Instructions to follow: For this exercise, copy exactly every line from the one holding "Go back using the Back link" through the end of the data, both included. Omit pictures.

Data extracts:
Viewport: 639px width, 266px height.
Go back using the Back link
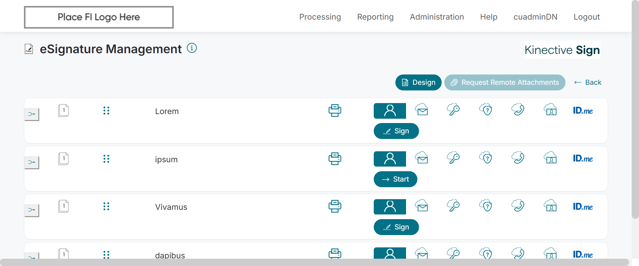[588, 82]
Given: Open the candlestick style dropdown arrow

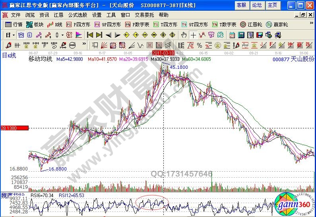Looking at the screenshot, I should coord(62,35).
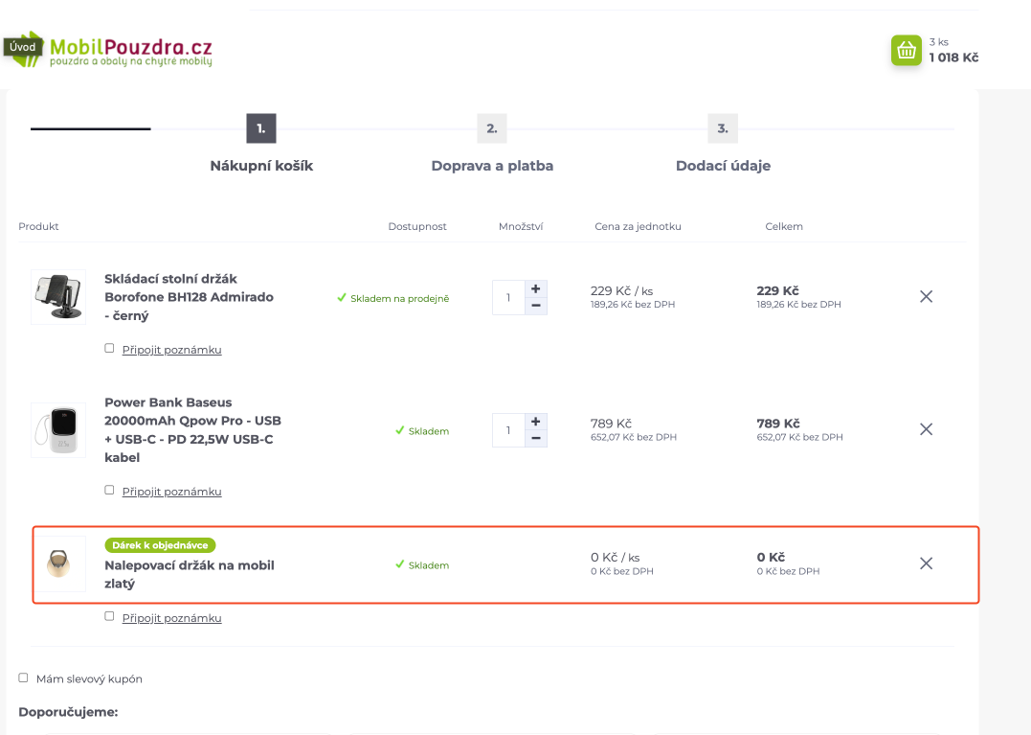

Output for this exercise:
Go back using the Back link
[588, 82]
Given: Open the candlestick style dropdown arrow

Looking at the screenshot, I should coord(62,35).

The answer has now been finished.